#### [STATED GOAL]
Rescale the answers from the start of the records up to and including the line that contains "Image resolution: width=889". Reproduce those lines with the requests included, multiply every image dimension and click coordinate in the answers by 0.8, round to whole numbers with halves going up, and leave out the pictures.

--- Start ---

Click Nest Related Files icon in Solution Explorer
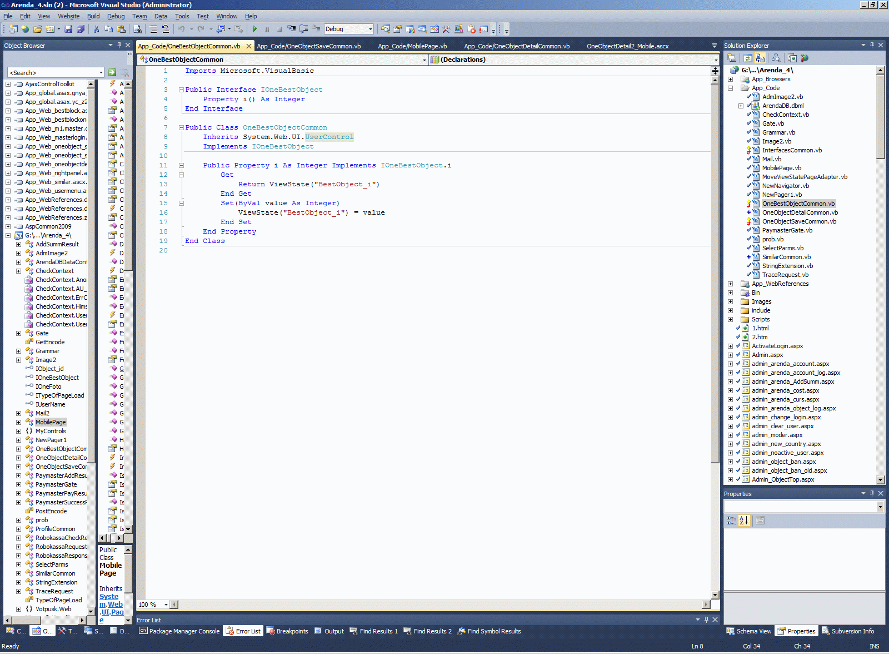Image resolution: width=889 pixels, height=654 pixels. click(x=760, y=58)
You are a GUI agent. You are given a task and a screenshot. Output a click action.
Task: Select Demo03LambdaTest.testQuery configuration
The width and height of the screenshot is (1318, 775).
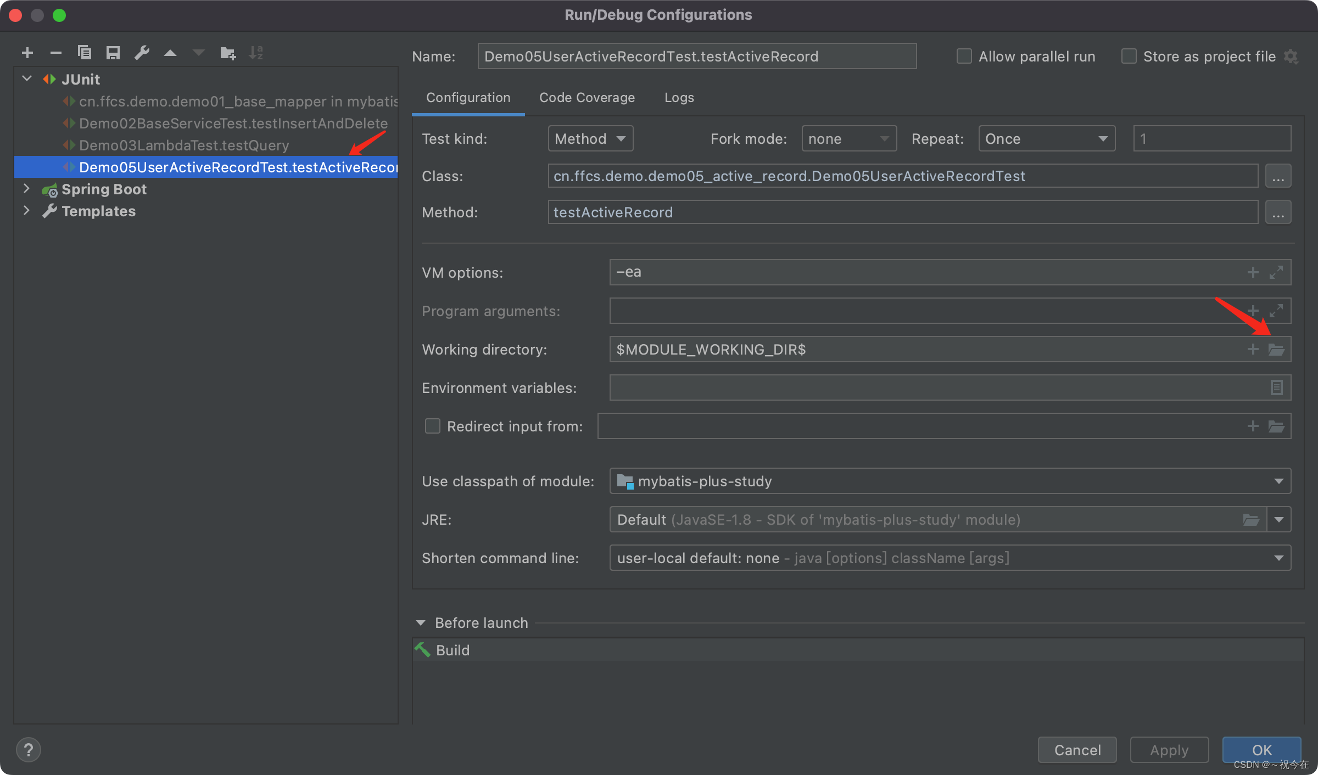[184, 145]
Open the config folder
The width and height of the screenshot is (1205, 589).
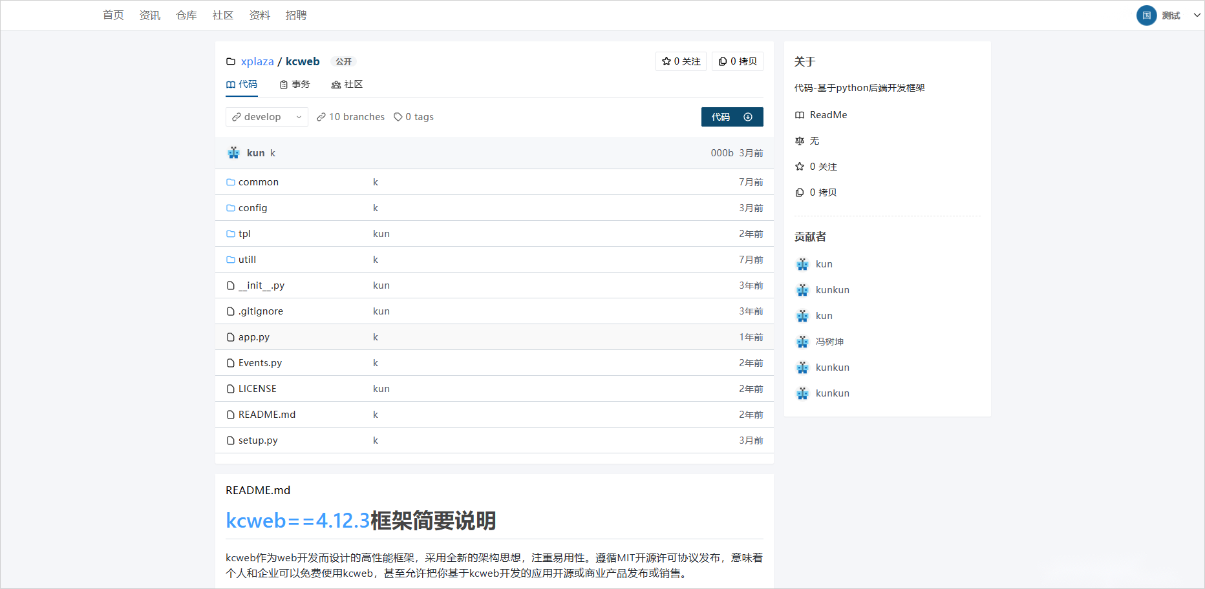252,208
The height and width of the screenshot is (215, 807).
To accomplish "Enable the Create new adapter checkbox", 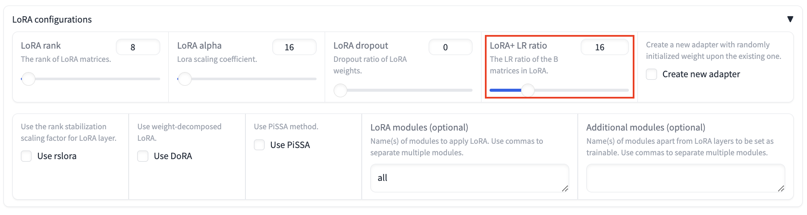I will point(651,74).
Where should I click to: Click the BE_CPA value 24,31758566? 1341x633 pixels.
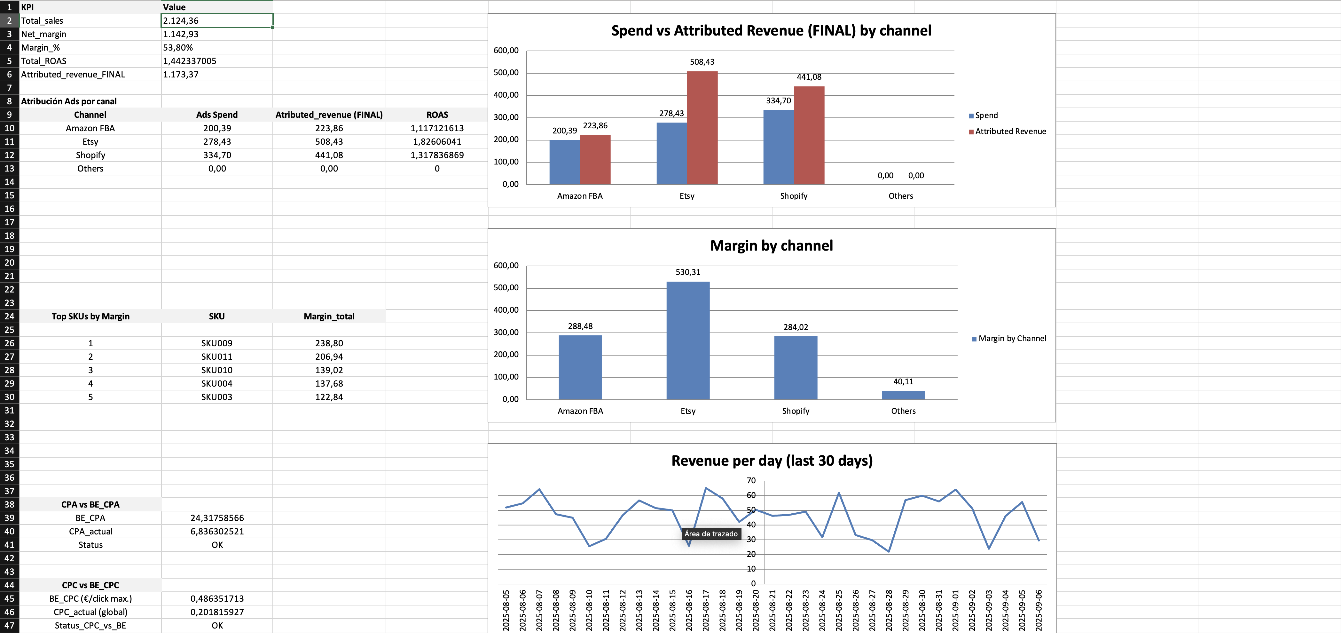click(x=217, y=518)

--- End ---

#### [COMPLETE OUTPUT]
Click Nest Related Files icon in Solution Explorer
Image resolution: width=711 pixels, height=523 pixels. click(x=608, y=46)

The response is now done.